*** Page extract ***
Hello Everyone. Please, I want to know if you can read Arabic document in matlab. Arabic is install on my computer, and when I try to read the file it gives me: {'المملكة' 'المغربية'} is that you have an idea please??

 채택된 답변

Walter Roberson
Walter Roberson 2011년 4월 28일

0 개 추천

How are you reading the file, and how are you displaying it? What is your locale set to? What is your font set to?

댓글 수: 3

Walter Roberson
Walter Roberson 2011년 4월 28일
I was thinking that perhaps Arabic was outside the range of characters representable in MATLAB, but it is not. The chart is at http://en.wikipedia.org/wiki/Arabic_%28Unicode_block%29
Please try
dec2hex(0 + doc{1})
and look to see if the values that were stored look appropriate for the text. If they do, then it is a problem with the displaying of the text rather than the reading of it. If the values look wrong, then you may need to explore the possibility that the file is not UTF-8 encoded.
*** End of Page extract ***
Questions on the material:
**a.** Answer these questions about the MATLAB forum thread, marking each answer (i), (ii), (iii) to match:
(i) What does the original poster say is installed on the computer?
(ii) Which MATLAB command does Walter Roberson suggest trying?
(iii) According to Walter Roberson, if the stored values look appropriate for the text, where does the problem lie?
**b.** Reproduce the part of the MATLAB forum thread that opens with the words containing "How are you reading" and closes with "not UTF-8 encoded.".
*** Data shown ***
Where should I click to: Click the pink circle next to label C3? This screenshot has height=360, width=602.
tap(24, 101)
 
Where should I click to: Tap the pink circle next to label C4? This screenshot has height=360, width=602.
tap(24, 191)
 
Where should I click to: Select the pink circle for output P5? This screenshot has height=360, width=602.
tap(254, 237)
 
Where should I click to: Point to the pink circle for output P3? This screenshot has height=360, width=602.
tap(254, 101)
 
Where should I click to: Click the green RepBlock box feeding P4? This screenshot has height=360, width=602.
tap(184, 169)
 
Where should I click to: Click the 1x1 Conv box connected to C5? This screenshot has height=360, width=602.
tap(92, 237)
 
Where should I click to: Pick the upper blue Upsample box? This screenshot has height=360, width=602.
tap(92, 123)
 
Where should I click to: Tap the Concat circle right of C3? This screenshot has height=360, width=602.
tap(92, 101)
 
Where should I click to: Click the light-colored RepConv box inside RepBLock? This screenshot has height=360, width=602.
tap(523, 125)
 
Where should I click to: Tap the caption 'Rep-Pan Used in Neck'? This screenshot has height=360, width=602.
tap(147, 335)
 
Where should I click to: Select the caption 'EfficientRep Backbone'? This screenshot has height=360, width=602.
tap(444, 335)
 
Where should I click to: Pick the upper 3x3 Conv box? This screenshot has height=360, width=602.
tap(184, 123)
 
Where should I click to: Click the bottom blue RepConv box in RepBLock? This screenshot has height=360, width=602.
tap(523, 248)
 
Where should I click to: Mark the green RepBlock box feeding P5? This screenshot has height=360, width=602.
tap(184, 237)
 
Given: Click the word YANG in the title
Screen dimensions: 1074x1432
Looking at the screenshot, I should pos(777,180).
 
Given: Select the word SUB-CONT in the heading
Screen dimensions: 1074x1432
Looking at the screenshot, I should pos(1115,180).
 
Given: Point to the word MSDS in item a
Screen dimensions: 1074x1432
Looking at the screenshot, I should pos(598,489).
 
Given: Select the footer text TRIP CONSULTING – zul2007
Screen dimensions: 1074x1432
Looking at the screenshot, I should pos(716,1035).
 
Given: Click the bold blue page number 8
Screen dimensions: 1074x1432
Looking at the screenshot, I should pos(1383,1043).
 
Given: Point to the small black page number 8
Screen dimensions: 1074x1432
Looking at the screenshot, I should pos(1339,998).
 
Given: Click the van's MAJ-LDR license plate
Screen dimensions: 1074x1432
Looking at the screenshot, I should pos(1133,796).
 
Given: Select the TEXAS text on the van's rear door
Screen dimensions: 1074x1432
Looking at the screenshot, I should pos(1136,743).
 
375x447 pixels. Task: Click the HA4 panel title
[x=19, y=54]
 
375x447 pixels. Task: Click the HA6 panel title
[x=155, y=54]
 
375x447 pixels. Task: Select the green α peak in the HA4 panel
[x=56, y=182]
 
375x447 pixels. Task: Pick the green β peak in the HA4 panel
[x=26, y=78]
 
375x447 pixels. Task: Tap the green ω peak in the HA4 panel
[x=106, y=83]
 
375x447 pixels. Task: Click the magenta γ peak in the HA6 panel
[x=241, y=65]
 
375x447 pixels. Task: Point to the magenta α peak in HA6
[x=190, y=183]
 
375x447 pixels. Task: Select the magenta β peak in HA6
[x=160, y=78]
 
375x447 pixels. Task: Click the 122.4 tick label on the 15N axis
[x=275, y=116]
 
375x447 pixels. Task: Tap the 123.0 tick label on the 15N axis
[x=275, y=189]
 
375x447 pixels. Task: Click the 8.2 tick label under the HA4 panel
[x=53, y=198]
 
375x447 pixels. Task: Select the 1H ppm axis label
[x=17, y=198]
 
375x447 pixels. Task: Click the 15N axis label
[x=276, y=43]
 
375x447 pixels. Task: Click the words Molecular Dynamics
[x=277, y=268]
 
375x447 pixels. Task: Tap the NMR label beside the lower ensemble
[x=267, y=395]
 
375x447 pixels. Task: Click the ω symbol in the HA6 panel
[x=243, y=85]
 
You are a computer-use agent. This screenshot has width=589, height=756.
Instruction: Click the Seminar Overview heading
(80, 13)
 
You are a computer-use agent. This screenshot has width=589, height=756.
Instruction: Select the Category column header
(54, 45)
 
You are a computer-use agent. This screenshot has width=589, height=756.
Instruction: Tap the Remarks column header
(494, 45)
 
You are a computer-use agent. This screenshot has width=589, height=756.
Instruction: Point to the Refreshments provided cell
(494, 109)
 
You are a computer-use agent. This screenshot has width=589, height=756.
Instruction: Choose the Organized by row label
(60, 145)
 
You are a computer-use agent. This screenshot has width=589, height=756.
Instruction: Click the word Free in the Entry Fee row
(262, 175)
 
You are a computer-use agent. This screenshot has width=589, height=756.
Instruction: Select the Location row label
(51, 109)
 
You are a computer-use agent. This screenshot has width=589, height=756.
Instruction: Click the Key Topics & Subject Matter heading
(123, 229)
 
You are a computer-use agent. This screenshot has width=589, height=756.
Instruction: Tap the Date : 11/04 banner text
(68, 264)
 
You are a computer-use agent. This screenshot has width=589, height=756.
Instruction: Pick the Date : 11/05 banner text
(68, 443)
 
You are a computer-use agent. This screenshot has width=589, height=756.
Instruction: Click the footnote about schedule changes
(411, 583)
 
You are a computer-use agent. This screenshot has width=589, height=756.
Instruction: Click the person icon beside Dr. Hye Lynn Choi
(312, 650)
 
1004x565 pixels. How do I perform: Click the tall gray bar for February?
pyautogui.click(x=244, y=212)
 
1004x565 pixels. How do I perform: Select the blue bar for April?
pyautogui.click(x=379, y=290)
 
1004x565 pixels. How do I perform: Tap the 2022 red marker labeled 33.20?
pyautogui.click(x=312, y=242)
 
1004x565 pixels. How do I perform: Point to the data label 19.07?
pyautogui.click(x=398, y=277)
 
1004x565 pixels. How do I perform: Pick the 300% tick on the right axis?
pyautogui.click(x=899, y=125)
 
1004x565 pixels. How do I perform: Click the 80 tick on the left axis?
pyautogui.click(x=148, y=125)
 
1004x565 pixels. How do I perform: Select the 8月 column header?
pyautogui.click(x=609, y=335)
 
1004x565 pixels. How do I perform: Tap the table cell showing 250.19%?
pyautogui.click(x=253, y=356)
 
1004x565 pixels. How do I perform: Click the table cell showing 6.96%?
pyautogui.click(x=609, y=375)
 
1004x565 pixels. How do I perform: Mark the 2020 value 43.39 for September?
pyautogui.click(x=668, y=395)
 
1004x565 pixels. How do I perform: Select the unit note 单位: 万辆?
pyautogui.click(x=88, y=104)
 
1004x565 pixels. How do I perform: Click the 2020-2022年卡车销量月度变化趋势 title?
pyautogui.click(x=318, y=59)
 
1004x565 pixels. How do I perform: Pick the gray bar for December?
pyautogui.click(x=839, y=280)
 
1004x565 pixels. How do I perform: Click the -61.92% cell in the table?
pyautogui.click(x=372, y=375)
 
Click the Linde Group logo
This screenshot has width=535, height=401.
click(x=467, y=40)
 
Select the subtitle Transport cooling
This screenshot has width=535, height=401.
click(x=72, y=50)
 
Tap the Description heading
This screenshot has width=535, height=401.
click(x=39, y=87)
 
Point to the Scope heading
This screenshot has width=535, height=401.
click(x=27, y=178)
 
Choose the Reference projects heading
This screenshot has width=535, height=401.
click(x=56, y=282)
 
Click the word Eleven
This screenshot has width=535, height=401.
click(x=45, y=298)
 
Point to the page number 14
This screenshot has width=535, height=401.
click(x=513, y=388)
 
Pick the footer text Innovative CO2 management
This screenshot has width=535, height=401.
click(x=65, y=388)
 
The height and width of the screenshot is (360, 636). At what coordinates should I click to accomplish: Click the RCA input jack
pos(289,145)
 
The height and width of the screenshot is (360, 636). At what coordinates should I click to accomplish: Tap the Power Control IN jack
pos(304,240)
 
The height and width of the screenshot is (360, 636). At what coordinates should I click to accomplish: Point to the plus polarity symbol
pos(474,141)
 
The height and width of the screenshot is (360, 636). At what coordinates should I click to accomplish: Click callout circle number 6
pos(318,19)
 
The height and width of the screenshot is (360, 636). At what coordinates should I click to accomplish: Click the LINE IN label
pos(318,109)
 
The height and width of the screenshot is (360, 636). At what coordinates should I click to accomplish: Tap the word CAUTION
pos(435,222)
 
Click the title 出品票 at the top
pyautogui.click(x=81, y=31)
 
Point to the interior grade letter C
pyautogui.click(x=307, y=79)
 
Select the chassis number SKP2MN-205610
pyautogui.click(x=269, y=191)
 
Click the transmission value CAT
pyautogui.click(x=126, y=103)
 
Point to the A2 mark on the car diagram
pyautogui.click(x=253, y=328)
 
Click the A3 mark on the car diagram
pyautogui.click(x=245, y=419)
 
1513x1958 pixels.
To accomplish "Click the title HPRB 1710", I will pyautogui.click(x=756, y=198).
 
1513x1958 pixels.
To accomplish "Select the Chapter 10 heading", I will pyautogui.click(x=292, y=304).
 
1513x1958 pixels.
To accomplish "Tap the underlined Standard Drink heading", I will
*** End of Data shown ***
Answers to the exercises:
**a.**
(i) Arabic
(ii) dec2hex(0 + doc{1})
(iii) With the displaying of the text rather than the reading of it

**b.**
How are you reading the file, and how are you displaying it? What is your locale set to? What is your font set to?

댓글 수: 3

Walter Roberson
Walter Roberson 2011년 4월 28일
I was thinking that perhaps Arabic was outside the range of characters representable in MATLAB, but it is not. The chart is at http://en.wikipedia.org/wiki/Arabic_%28Unicode_block%29
Please try
dec2hex(0 + doc{1})
and look to see if the values that were stored look appropriate for the text. If they do, then it is a problem with the displaying of the text rather than the reading of it. If the values look wrong, then you may need to explore the possibility that the file is not UTF-8 encoded.